According to David Allen there are five stages of workflow:

  • Capture: Information is coming our way all day in various forms, such as emails, phone messages, or notes from a meeting.  Successful capture involves taking good notes and caring out mindful inbox management.  Holding items only in your head is problematic and a recipe for disastrous forgetting.
  • Clarify: After we capture items, we have to clarify what they mean to us.  Is it a question from the boss, an advertisement for the new pizza place, or a monthly report to review?  Once we understand the importance, or lack-thereof, of that item that the next step is to determine whether it is actionable.  If no action is needed, it becomes trash or reference.  If actionable, figuring out the next physical action to move it forward is vital to get to completion.
  • Organize: If not completed immediately, the note or reminder of the actionable item must be stored in a simple system so that it can be found later.  One approach is to create a series of functional file folders along with a timed reminder system.  This way, items can be easily found hours or days later with the context intact.  Messy desks and file folders led to inefficient work.
  • Review: No system survives without regular maintenance.  Once a week it is suggested to review all folders and project lists to ensure that everything is up to date.  Don’t let inertia drag down your productivity.
  • Engage: Finally, when we have discretionary time, we must engage with our system to get things done.  Taking into account time and energy, look through your lists of actionable items to see what would provide the best bang for the buck.  Break down your next actions to their smallest components to reduce resistance.  Just focus on the next email, or phone call, or draft to keep projects moving.
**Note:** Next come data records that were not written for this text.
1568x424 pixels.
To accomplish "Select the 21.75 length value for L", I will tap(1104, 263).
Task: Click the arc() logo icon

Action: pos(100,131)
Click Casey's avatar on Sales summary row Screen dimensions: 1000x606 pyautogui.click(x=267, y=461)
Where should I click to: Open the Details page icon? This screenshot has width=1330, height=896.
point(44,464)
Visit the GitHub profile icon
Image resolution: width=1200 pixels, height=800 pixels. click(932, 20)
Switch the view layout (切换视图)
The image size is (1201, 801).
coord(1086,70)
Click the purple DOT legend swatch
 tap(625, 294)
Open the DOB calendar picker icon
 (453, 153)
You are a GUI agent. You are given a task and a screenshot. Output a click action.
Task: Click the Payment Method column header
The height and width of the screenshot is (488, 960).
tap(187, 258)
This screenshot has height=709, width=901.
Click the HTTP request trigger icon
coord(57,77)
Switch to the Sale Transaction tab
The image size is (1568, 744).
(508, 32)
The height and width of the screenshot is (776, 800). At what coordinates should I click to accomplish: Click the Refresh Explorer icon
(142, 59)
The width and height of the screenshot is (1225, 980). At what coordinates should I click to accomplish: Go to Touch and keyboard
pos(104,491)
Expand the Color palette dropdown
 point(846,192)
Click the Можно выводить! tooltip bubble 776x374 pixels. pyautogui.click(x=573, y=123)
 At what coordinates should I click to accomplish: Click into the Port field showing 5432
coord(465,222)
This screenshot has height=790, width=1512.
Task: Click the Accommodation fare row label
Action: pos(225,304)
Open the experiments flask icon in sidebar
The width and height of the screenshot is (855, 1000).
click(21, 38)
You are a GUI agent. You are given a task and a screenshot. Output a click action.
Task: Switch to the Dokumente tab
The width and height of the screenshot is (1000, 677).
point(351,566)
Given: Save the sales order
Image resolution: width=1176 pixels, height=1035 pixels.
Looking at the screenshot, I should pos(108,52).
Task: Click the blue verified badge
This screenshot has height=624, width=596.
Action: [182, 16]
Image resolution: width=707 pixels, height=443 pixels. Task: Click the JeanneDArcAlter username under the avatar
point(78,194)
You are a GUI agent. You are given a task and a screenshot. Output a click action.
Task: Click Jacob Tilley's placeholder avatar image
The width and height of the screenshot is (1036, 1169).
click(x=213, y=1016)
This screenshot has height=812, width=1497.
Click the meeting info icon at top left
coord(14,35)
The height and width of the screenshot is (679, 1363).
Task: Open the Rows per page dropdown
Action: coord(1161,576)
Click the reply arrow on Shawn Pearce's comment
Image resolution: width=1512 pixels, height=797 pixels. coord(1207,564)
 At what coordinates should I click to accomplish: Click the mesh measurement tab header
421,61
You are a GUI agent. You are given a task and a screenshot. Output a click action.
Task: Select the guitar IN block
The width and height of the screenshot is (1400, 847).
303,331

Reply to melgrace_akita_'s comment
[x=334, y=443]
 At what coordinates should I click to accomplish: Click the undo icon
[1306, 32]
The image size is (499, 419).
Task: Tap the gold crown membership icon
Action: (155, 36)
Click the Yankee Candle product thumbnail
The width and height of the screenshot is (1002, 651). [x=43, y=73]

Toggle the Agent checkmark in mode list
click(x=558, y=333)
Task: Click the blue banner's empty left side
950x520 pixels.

I have been using GTD for the past nine years and it has transformed my work.  I found it so important that I began to teach seminars and webinars on the topic under the title, The Efficient Librarian.  For me, mastering workflow and creating systems that were tight, clean, and quick was the key to accomplishing more, keeping my head clear, and having more fun at work.  I believe that the application of these principles saves me weeks of time every year to focus on creative and exciting work that takes me along new innovate paths.  

To learn more, please visit David Allen’s site,  Also, my blog, provides weekly insights at the point of intersection between librarianship and productivity. 

Happy work-flowing!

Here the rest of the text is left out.